_Data rows_
============================================================
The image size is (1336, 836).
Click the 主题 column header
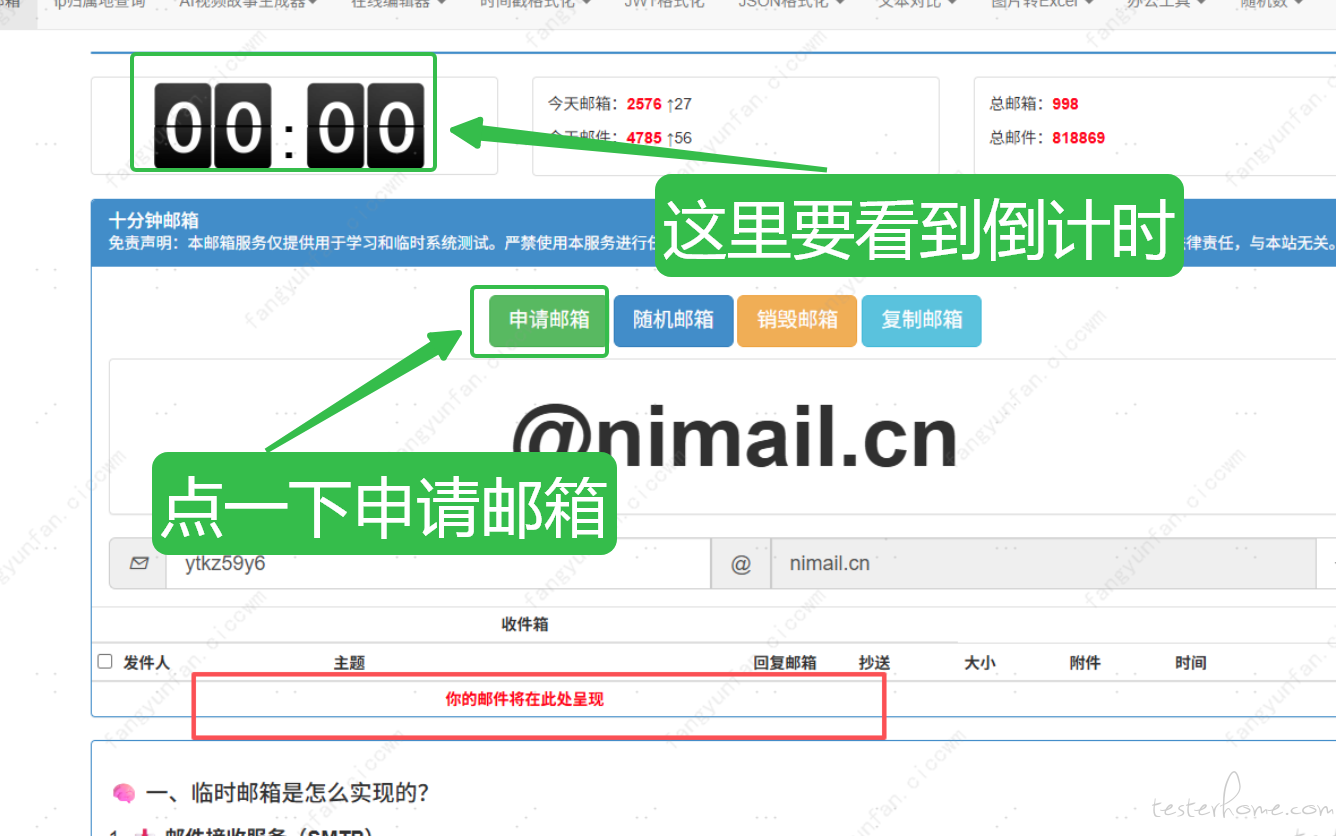tap(349, 663)
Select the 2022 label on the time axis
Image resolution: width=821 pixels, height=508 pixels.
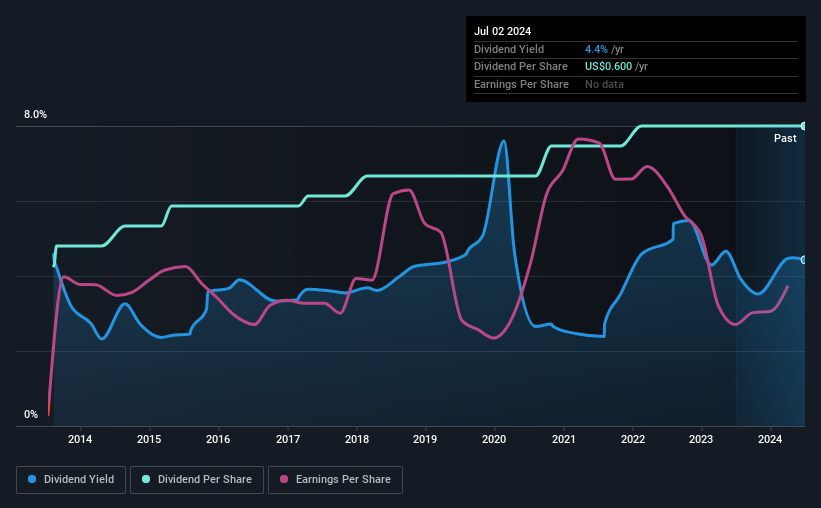click(633, 439)
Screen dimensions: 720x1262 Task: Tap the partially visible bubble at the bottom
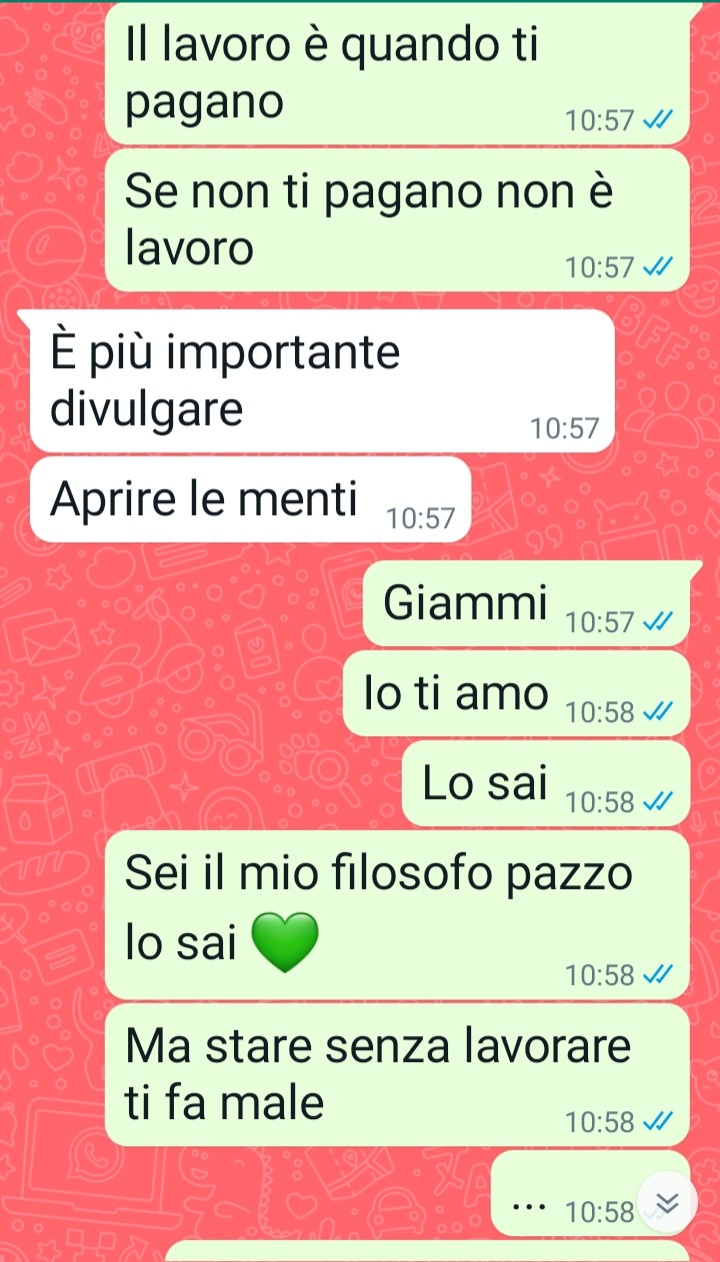click(428, 1252)
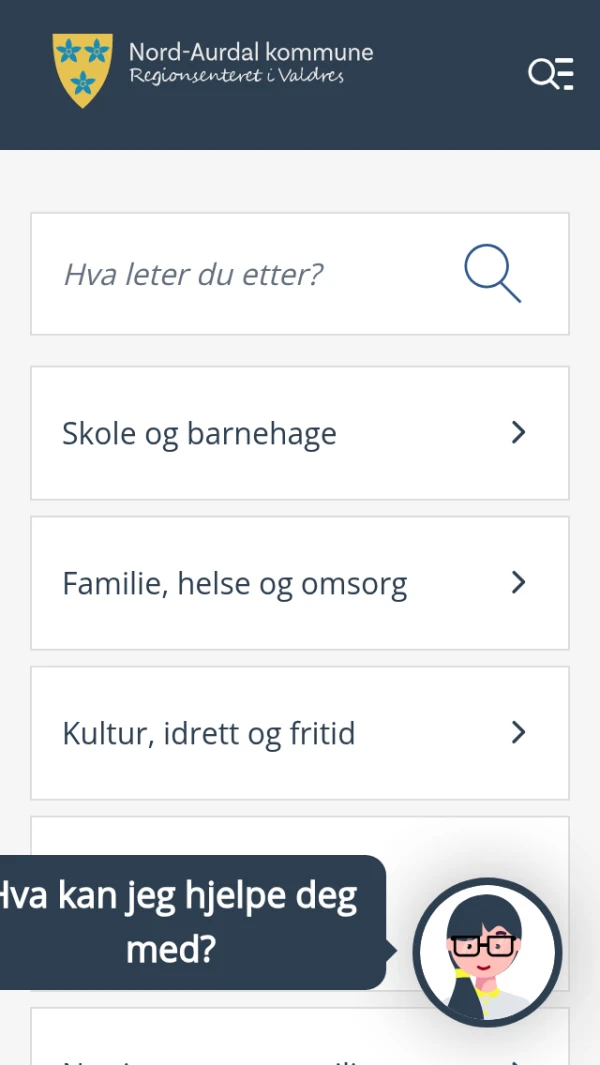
============================================================
_The task_
Edit the entries from the line with "Select the 2022 label on the time axis" through the end of the entries, replacing "bubble" with "marker" and leaving everything else unchanged. Omit the pictures from the output.

_Exercise response_
Select the 2022 label on the time axis
Image resolution: width=821 pixels, height=508 pixels.
click(633, 439)
Screen dimensions: 720x1262 Task: Tap the partially visible marker at the bottom
click(428, 1252)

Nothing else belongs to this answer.